— What you should do —
Count the lines in the records below that contain the word "Close", and give only that count.
---------- Information ----------
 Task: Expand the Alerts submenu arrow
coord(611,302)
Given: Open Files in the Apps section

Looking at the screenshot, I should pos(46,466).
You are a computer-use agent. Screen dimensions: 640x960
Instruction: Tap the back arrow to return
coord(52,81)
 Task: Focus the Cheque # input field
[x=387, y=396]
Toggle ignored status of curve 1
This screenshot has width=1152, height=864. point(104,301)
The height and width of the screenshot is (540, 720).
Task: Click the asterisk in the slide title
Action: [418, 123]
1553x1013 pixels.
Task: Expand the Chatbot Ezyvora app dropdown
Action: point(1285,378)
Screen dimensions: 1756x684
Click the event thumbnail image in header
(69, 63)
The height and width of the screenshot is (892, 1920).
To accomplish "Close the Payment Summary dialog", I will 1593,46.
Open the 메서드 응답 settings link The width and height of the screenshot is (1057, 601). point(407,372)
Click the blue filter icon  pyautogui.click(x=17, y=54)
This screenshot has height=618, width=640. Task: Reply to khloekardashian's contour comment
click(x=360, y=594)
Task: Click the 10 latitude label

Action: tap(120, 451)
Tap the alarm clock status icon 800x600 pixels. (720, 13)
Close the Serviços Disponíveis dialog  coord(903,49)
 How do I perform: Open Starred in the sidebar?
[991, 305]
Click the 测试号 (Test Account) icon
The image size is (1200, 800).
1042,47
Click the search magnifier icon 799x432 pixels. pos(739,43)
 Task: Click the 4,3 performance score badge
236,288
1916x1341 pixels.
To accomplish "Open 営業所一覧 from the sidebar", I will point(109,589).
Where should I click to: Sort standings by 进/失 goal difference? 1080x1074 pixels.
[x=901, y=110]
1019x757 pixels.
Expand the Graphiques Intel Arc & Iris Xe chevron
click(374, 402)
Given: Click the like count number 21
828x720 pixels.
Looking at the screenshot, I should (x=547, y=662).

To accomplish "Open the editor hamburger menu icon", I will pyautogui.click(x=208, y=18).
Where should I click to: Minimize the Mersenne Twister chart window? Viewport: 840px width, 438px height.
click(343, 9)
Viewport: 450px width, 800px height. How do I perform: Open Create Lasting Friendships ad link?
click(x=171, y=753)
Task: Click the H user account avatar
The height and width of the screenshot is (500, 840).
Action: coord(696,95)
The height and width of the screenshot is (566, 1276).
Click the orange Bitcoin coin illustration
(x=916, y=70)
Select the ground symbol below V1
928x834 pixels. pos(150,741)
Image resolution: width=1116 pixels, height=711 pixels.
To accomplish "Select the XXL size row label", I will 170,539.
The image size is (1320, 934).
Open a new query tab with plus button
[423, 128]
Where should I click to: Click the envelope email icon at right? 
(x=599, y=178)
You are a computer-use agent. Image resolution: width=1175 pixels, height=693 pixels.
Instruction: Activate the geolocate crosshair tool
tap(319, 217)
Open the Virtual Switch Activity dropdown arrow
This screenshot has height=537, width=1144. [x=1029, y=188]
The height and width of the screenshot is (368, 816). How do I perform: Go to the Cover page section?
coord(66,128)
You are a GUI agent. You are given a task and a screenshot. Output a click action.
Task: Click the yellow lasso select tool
----------
— Problem solution —
2